# Counterfactuals Training Data Extraction Experiment

In [1]:
import pandas as pd
import sklearn.ensemble as es
from sklearn.tree import DecisionTreeClassifier
from sklearn.neural_network import MLPClassifier
import random
import logging
import time
import dice_ml

In [2]:
%run experiment_setup.ipynb

This notebook will test whether training data extraction is possible with counterfactuals (CF) that are drawn from the training data. Training data extraction means an attacker can find out the feature values of samples from the training data without prior knowledge of them. The attacker only has access to the model's prediction function and the explanation.

This attack should be trivial because any counterfactual that is shown as an explanation was picked directly from the training data.

First we define the function that will run the experiment for the different variations. The attacker makes repeated queries to the model with random input values. In order to do this, the attacker knows the maximum and minimum value of each feature in the training data. Each counterfactual is recorded and in the end, it is checked what percentage of them is contained in the training data.

In [3]:
class CounterfactualTDE(XaiPrivacyExperiment):
    def train_explainer(self, data_train, model):
        # train explainer on training data
        d = dice_ml.Data(dataframe=data_train, continuous_features=self.continuous_features,\
                         outcome_name=self.outcome_name)
        m = dice_ml.Model(model=model, backend="sklearn", model_type='classifier')
        
        # use method "kd-tree" to get counterfactuals drawn from the training data
        return dice_ml.Dice(d, m, method="kdtree")
        
    @staticmethod
    def training_data_extraction_model_access(explainer, stop_after, feature_formats, rng, model):
        # Get all feature names
        feature_names = []
        
        for feature in feature_formats:
            feature_names.append(feature['name'])
        
        samples_df = pd.DataFrame(columns=feature_names)
    
        # Generate random samples as queries for the explainer.
        for i in range(stop_after):
            sample = {}
            for feature in feature_formats:
                if feature['isCont']:
                    sample[feature['name']] = rng.integers(feature['min'], feature['max'])
                else:
                    sample[feature['name']] = random.choice(feature['categories'])
            samples_df = samples_df.append(sample, ignore_index=True)

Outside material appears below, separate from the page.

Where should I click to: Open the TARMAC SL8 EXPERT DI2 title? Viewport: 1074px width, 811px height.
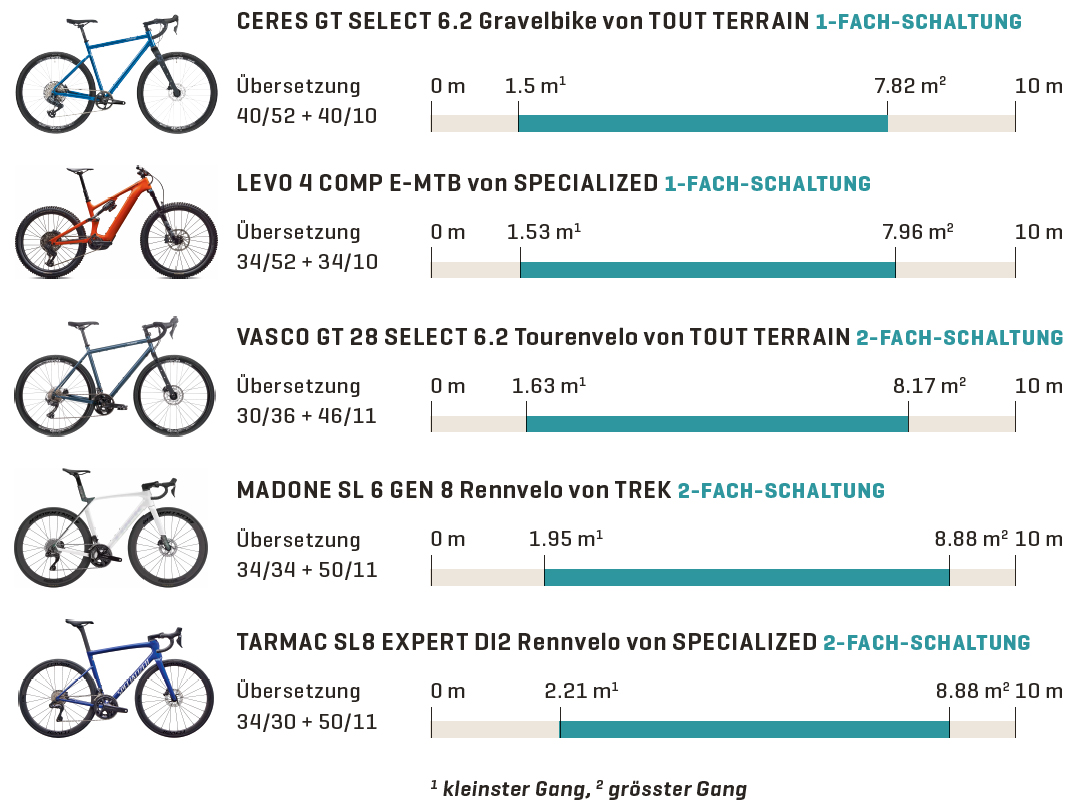527,642
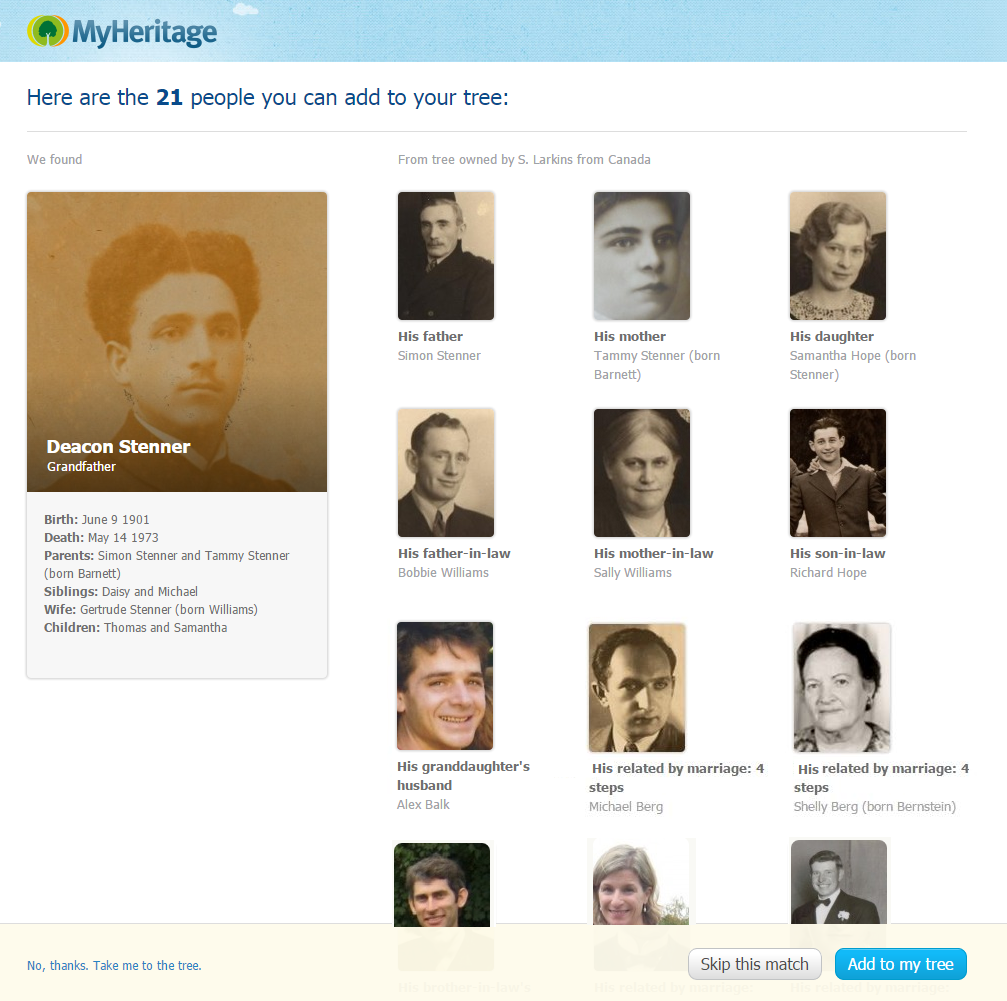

        # Cast categorical features to string again because of DiCE peculiarities
        for feature in feature_formats:
            if not feature['isCont']:
                samples_df[feature['name']] = samples_df[feature['name']].astype(str)
            else:
                samples_df[feature['name']] = samples_df[feature['name']].astype(int)
                
        # Collect all extracted samples in this dataframe
        extracted_samples_df = pd.DataFrame(columns=feature_names)

        # Get one counterfactual for each random sample
        for index in range(len(samples_df)):
            # needs double brackets so that iloc returns a dataframe instead of a series
            row = samples_df.iloc[[index], :]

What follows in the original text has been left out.